++++ Exercise data ++++
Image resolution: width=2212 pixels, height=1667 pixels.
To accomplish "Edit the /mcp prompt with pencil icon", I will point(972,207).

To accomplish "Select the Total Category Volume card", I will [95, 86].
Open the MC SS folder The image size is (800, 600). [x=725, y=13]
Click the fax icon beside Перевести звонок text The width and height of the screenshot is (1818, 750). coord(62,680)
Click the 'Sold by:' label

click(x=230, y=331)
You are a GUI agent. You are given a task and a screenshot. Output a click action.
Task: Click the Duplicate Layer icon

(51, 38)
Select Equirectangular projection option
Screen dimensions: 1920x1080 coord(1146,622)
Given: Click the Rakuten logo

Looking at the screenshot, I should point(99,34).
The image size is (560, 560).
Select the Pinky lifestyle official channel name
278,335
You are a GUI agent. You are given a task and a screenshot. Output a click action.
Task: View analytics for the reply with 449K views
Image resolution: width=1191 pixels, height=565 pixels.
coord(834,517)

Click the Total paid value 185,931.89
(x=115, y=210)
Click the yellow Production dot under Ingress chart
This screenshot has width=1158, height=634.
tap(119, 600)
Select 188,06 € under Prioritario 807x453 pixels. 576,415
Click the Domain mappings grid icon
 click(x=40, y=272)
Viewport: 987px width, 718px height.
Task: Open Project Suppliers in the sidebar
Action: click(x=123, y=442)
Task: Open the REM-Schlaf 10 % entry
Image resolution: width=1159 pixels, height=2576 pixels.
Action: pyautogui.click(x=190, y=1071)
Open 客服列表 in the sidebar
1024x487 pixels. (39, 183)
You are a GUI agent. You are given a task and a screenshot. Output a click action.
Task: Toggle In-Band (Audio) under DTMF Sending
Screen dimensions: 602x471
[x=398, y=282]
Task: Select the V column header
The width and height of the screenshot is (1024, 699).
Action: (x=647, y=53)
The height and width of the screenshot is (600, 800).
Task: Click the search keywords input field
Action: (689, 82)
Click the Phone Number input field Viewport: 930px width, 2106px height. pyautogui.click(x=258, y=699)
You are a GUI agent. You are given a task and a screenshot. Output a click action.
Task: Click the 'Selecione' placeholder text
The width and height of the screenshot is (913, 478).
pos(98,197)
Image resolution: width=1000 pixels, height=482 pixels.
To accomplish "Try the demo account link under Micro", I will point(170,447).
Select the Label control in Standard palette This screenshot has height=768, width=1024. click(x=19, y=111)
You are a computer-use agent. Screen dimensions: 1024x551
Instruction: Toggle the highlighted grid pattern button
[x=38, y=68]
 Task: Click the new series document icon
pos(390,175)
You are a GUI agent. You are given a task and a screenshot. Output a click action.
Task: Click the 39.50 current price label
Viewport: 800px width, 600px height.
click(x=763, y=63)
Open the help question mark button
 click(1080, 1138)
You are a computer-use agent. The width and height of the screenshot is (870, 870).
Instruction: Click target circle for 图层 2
++++
Instructions to follow -> Scan the data for lines containing "text" and copy all of them.

The answer ->
Click the fax icon beside Перевести звонок text The width and height of the screenshot is (1818, 750). coord(62,680)
Task: Click the 'Selecione' placeholder text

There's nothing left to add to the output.